Ancient human relatives were power chewers but ate softly
Nutcracker Man, a member of the human evolutionary family best known for having massive jaws, peglike teeth and huge chewing muscles, was just an old softy. Although most researchers have assumed that this now-extinct ancestor evolved to eat nuts, seeds and other hard or fibrous foods, it actually favored tender vittles such as nutrient-rich fruits, a new study finds.
Belonging to the species Paranthropus boisei, Nutcracker Man lived from 2.3 million to 1.2 million years ago in East Africa. It represented the final species in a side-branch of human evolution.
No other member of the human evolutionary family evolved choppers that measured up to those of P. boisei. But the first analysis of microscopic marks on fossil teeth shows that this species concentrated on eating soft foods, despite its outsized chewing apparatus, say anthropologist Peter Ungar of the University of Arkansas in Fayetteville and his colleagues.
“We need to reevaluate what we once thought about P. boisei,” Ungar says. “A specialized anatomy can allow a species to avoid the very foods to which it is adapted when other, more preferred resources are available.”
In other words, P. boisei may have evolved its unusual traits as a safety valve so that it could efficiently eat items such as nuts and seeds during tough times.

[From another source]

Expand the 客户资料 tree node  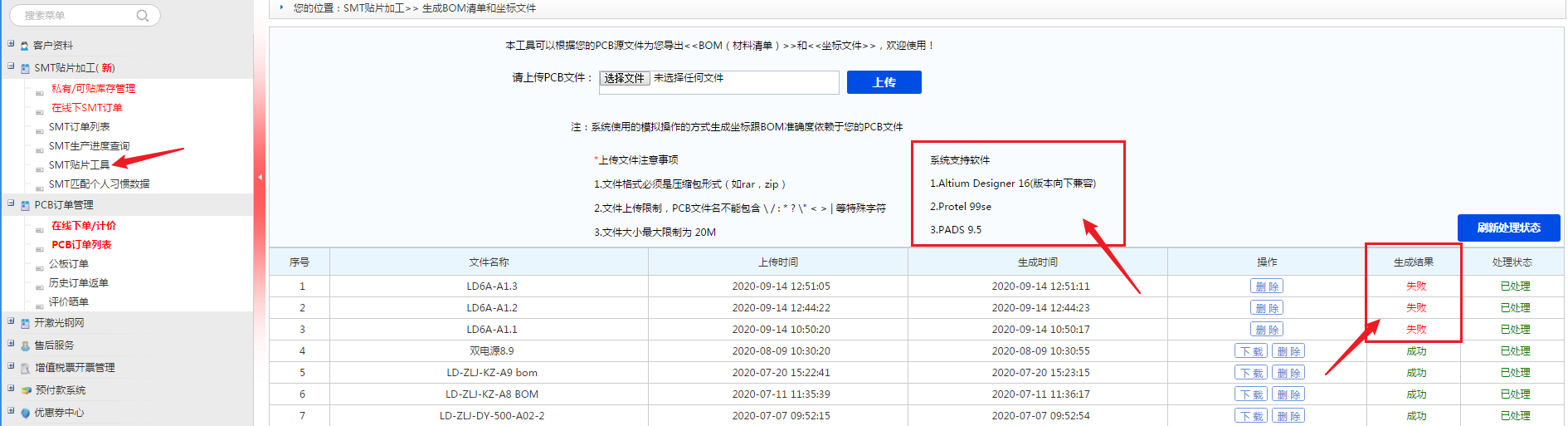pyautogui.click(x=11, y=44)
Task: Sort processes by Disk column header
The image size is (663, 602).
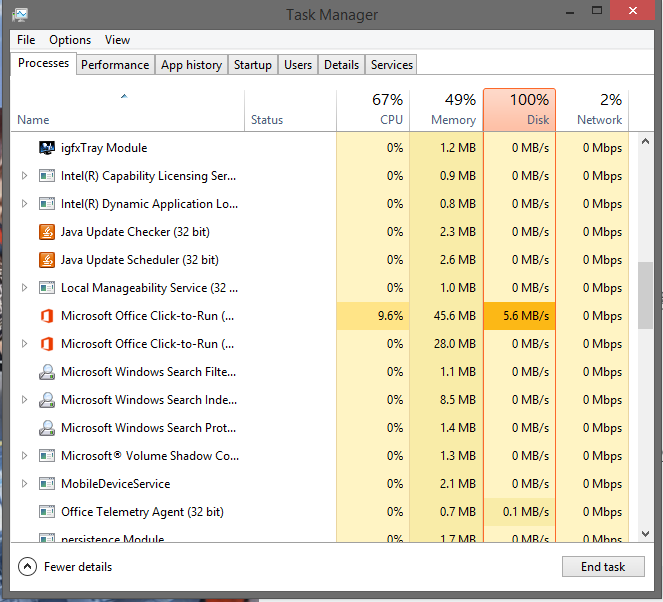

When tastier choices such as fruits became available, they were fair game.
Modern gorillas eat in much the same way, Ungar notes. If given a choice, gorillas typically choose to munch fruit over leaves. Yet these animals display large, sharp teeth designed for ripping leaves apart.
The new study appears online April 30 in PLoS ONE.
Patterns of microscopic wear on P. boisei molars showed virtually no evidence of deep pits or parallel incisions, dental hallmarks of the recent consumption of hard and tough foods. “It looks more like they were eating Jell-O,” Ungar says. Subtle marks on the teeth from eating soft foods probably accumulated for several days before each fossil individual’s death, in his view.
Earlier dental studies indicated that P. robustus, which lived from 2 million to 1.5 million years ago in southern Africa, also resorted to eating hard and tough foods when softer foods weren’t available, Ungar notes. P. robustus had large jaws and teeth, although not as large as those of P. boisei.
The new findings create a puzzle for scientists trying to explain why Nutcracker Man hit an evolutionary dead end. The standard hypothesis that this species evolved to eat such a specialized diet that it perished in nut- and seed-free environments no longer holds up, Ungar concludes.
“This is as good and rigorous a study of P. boisei as we are likely to get,” remarks anthropologist Bernard Wood of George Washington University in Washington, D.C. “It seems that these creatures could eat almost anything except flesh, and in that respect it confounds the hypothesis that they became extinct because they were up a dietary ‘blind alley.’”
Ungar and his coauthors first identified seven of 53 P. boisei molars that preserved clear signs of microscopic wear marks. Those seven specimens, found in Kenya, Tanzania and Ethiopia, spanned a time period of almost 1 million years. The scientists used a special high-powered microscope to create 3-D reconstructions of marks on each tooth.
For comparison, similar molar reconstructions were obtained from two monkey species that usually eat fruit but sometimes opt for nuts and leaves, as well as two other monkey species that eat mostly leaves and other tough foods.
While a larger sample of P. boisei teeth would strengthen the findings, “it’s striking that all seven teeth look the same, especially given their separation in time and geography,” Ungar says.